这步中,细胞裂解液可以分成小份, 贮存在-70°C。虽然贮存在或-20°C 时,荧光素酶在裂解缓冲液中不稳定(Brasier et al.1989), 但是在含 15%(V/V)甘油和 1%(m/V) 牛血淸白蛋白的缓冲液中,该酶可以在 4°C 安全贮存。
5. 敲打盛有裂解物的管子的管壁,轻轻使裂解物混合。室温下,在每个含有 360ul 荧光素酶测定缓冲液的荧光光度计管中加入 5~200ul 细胞裂解液。管子放入荧光光度计。
除了可使用荧光光度计测量荧光素酶活性,还有另一种方法在栏目替代方案:用闪烁计数器测量荧光素酶活性。
6. 测定开始,200ul 荧光素溶液加到荧光光度计管中,然后在室温测量 2~60s 时间内的光输出。
測光输出时间的最佳长短要根据经验确定,而且与转染细胞的类型以及所用的特殊底物和荧光素酶有关。

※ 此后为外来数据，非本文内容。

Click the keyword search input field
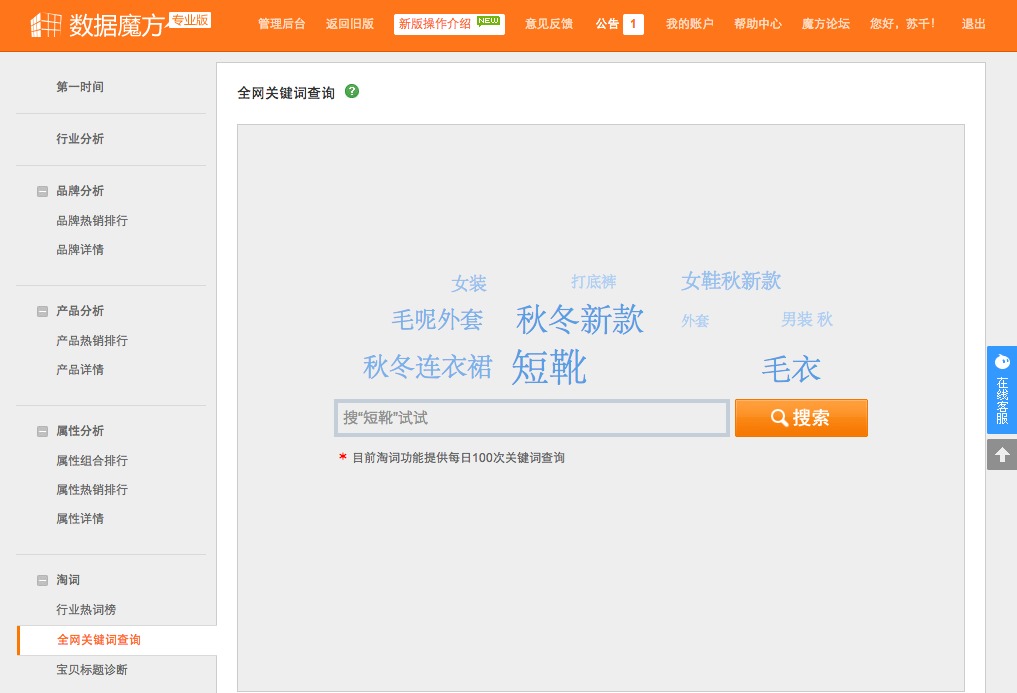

7. 测定每个管子产生的相对光单位数,并确定测量的线性范围。使用适当量的细胞裂解蛋白,使它在随后测量中产生的值位于线性范围的中部。根据所研究启动子的强度以及每次实验的转染效率,所需蛋白的量会有变化。细胞裂解物中荧光素酶活性可以用相对光单位数或毫克表示。